PETALING JAYA: Consumer groups have urged the government to revisit its criteria on what kind of business services can open during the movement control order period given the inconsistent interpretation as to what constitutes “essential services”.

Federation of Malaysian Consumers Associations (Fomca) chief executive officer Datuk Paul Selvaraj questioned the government’s criteria, adding that it had to explain its decision as this had an impact on businesses and workers.

“There must be a clear reason and there should be support for the workers.

“Is the government going to introduce a package for workers who are going to lose their jobs? What is the support for them?

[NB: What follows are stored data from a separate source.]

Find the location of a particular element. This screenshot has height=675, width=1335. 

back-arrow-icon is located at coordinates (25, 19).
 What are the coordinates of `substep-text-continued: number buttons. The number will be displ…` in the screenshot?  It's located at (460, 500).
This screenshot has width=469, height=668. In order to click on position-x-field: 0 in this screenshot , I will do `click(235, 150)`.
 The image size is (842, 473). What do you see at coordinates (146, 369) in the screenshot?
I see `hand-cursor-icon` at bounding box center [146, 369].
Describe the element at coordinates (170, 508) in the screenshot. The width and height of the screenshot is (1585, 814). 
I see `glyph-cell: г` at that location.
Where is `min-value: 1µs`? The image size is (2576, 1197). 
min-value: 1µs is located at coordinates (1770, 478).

Is the moratorium going to be extended?

“This is arbitrary, where they just close the shops without seeing the impact on people’s lives. Businesses that have followed the SOP, there must be a reason why they are not allowed to operate, ” he said.

If a business is not allowed to operate, Paul said support must be given to its workers, adding that this should cover the entire period they are closed.

“We must think about the rakyat’s welfare. It is not just about cutting their lifestyle, their livelihoods and not doing anything about it. It is totally unjust.

“As much as possible, especially small businesses which employ most of their workers in Malaysia, they should be allowed to operate unless there is a particular reason for them not to, ” he added.

Under the MCO, among the types of businesses allowed to operate are shopping malls, restaurants, furniture shops, jewellery shops, electronic shops, stationery shops, bookshops, hardware shops, pet shops and petrol stations.

However, tuition centres, music centres, optical shops, hair salons, spas, reflexology centres, clothing shops and others are not permitted to operate.

Consumers Association of Penang (CAP) officer Uma Ramaswamy said a lot of confusion had arisen over this issue.

“I think we need to have a clearer picture and people need to know why some businesses have been given the go-ahead and some have not, ” she said.

Uma said “essential services” needed to be defined, questioning why optical shops were not allowed to open but jewellery shops were allowed instead.

“We feel that a lot of confusion has come up again in this MCO on what can open and what cannot open. We are urging the government to make it clearer, ” she said.

Malaysian Muslim Consumers Association (PPIM) lead activist Datuk Nadzim Johan concurred that people were in a quandary on the government’s decision in only allowing certain businesses to operate.

“We have received a lot of complaints from the ground as far as this is concerned, ” he said.

Nadzim called for the government to look into the grouses on the ground seriously, adding that there were more questions than answers that had resulted in frustration.